Ce qui caractérise le look de ce cher Paul Slayton, ce sont ses fameuses ‘grillz’ (dentier-bijou) qui ornent ses deux maxillaires. Ah ça c’est carrément autre chose que le dentier jauni de Joeystarr… Avant Peoples Champ, Paul Wall avait déjà sorti un disque (Chick Magnet en indépendant) et deux collab mixtapes (dont Controversy Sells) avec un autre futur poids lourd de Houston, Chamillionaire, l’auteur du tube « Ridin Dirty » (et avec qui il sera en froid peu de temps après…).
Comme single, c’est « Sittin Sidewayz » qui a inauguré son 2e LP Peoples Champ (distribué par la major Atlantic), avec un clip à base de vieilles Impala tunées qui zig-zaguent sur les lignes blanches, les potes, des meufs, du bon son avec des moog bien gras et le pote Big Pokey.
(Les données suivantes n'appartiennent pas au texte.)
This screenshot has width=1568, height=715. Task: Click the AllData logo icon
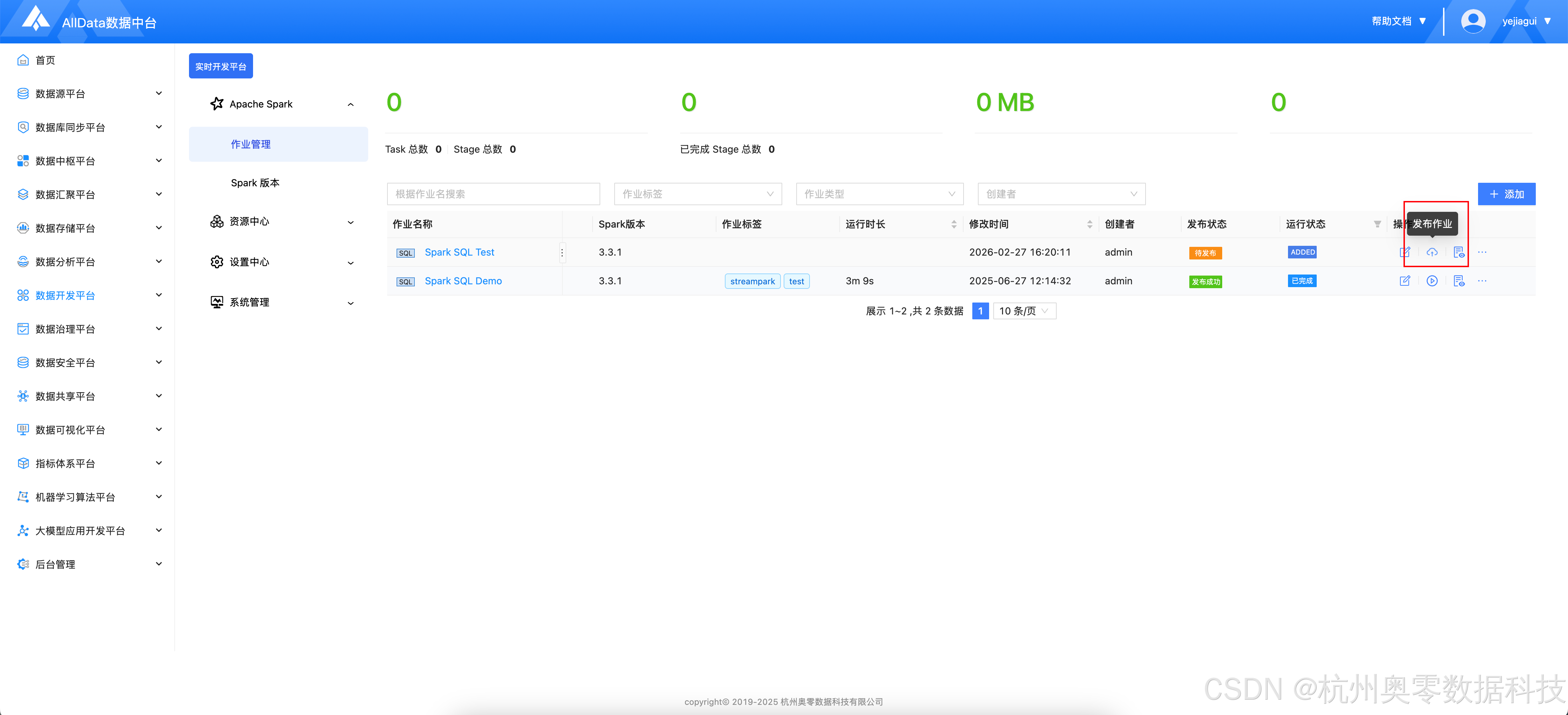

S’il fallait résumer la H-Town way of life, ça serait « 84, woodgrain, sippin drank, candy paint, switching lanes » comme dans l’intro « I’m a playa » (produit par et avec les Three 6 Mafia). Une vie simple mais ouep avec du VIP, comme T.I., Freeway, le chanteur r&b Trey Songz, B.G., Bun B, Lil Wayne…
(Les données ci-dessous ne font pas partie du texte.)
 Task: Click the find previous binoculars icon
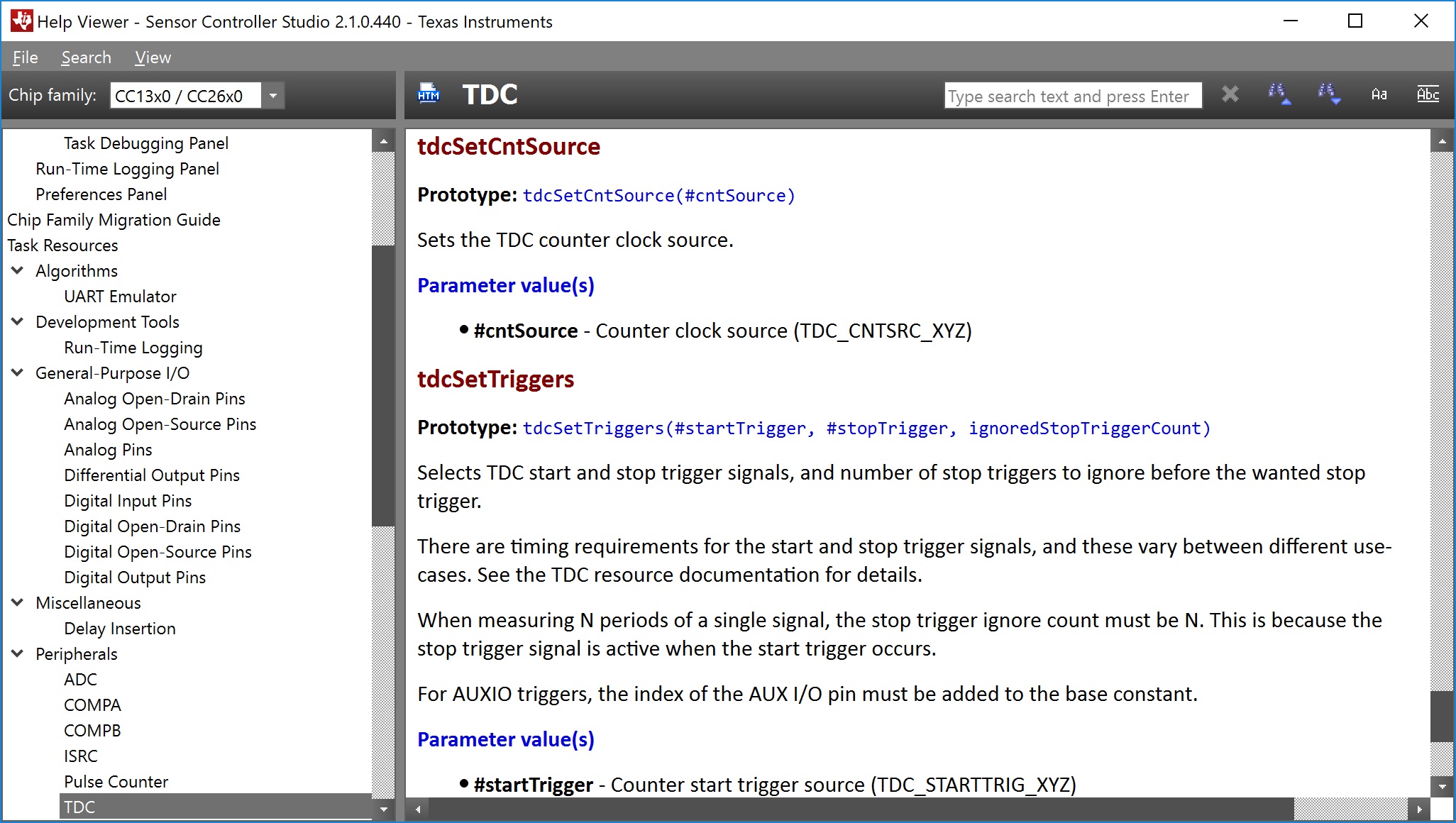coord(1279,94)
…et Kanye West avec qui il partage la track « Drive Slow ». A propos, Kanye était 1er du Billboard pour la sortie de Late Registration à la rentrée 2005 et v’là que Paul Wall a chipé la tête des ventes la semaine suivante avec Peoples Champ ! Voilà pour la petite histoire. D’ailleurs vous remarquerez que le texan à la diction particulière avec ces ‘o’ qui deviennent ‘aaaww’ (comme Slim Thug, à cause du dentier?)
Mais qu’est-ce qu’il fait que Peoples Champ une vraie surprise? Pas que ses tueries « Got Plex », « Sippin The Barre » (prod by la légende local Mr Lee), « Trill » mais des trucs originaux comme « Internet Goin Nutz » (produit par KLC), qui parle de draguer des meufs sur le Net. Ou bien « State to State », autre collab avec un membre de Roc-A-Fella Records (ce qu’il en restait). Ou bien le soulful « Smooth Operator », avec ce côté vintage qui colle bien à l’esprit bagnole de Paul. Comme chaque prod de Houston, existe forcément en version screwed and chopped (une version ralenti comme si l’auditeur était sous l’effet de leur fameuse boisson violette à la codéine). Bon voilà, je crois que j’ai dit ce que je voulais dire, manque plus que la note et le lien Youtube Et vive le Texas, sans les républicains.